You are witnessing that history is repeating itself in Australia regarding vociferous phonics check' 'detractors'. One would have hoped that such people involved in 'literacy' would build on our experiences in England. Let's hope that Minister Simon Birmingham can hold fast in his resolve and appreciation that introducing a phonics check in Australia should have enormous benefits for teachers and children alike.
Here is Paul Gardner's piece:
http://www.onlineopinion.com.au/view.asp?article=19239
The fallacy of the phonics screening check for Australia
Paul Gardner (23 August 2017)
The argument that phonics is the best way to teach early reading and that Australia must follow the path of England by implementing a Phonics Screening Check (PSC) for 6 year olds, is both powerful and fallacious.
It is powerful because the Minister for Education, Simon Birmingham, supported by The Centre for Independent Studies (CIS) strongly advocates its implementation.
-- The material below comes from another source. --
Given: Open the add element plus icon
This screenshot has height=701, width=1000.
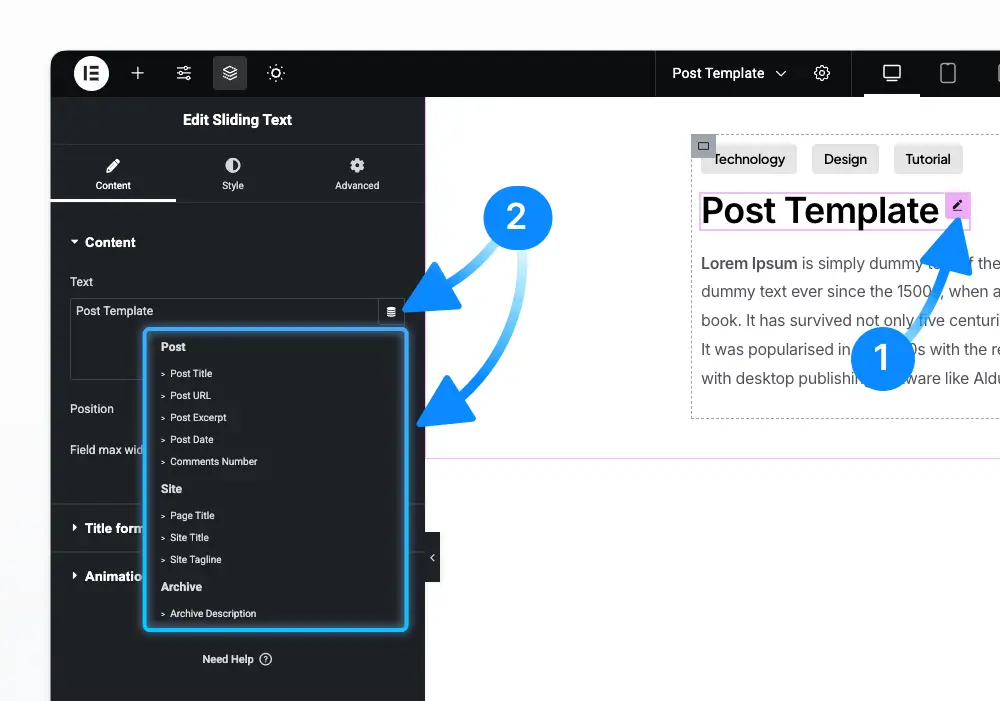Looking at the screenshot, I should click(x=137, y=73).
The determination of this advocacy is signified by the fact that the UK Schools Minister, Nick Gibb, visited Australia in April of this year to speak on the subject. He was introduced by Jennifer Buckingham of the CIS. The triumvirate of the two Ministers and the researcher from the think-tank make an impressive alliance.
Unfortunately, the argument offered by this triumvirate in support of a Phonics Screening Check for Australian school children obfuscates rather than informs debate. Jennifer Buckingham's recent polemic in the West Australian (Opinion 8th August 2017), is indicative of the alt-truth behind the rhetoric of the triumvirate.
Although the type of phonics being advocated is not mentioned, we can deduce that as England is the aspiring model, synthetic phonics is being recommended. In England schools are legally bound to teach reading exclusively through synthetic phonics. This is in spite of decades of research that overwhelmingly supports the finding that a balanced approach to reading, with the inclusion of phonics, is required if students are to both decode fluently and comprehend effectively. The English Government has ignored this research and we might ask why would anyone want Australia to follow that mistake?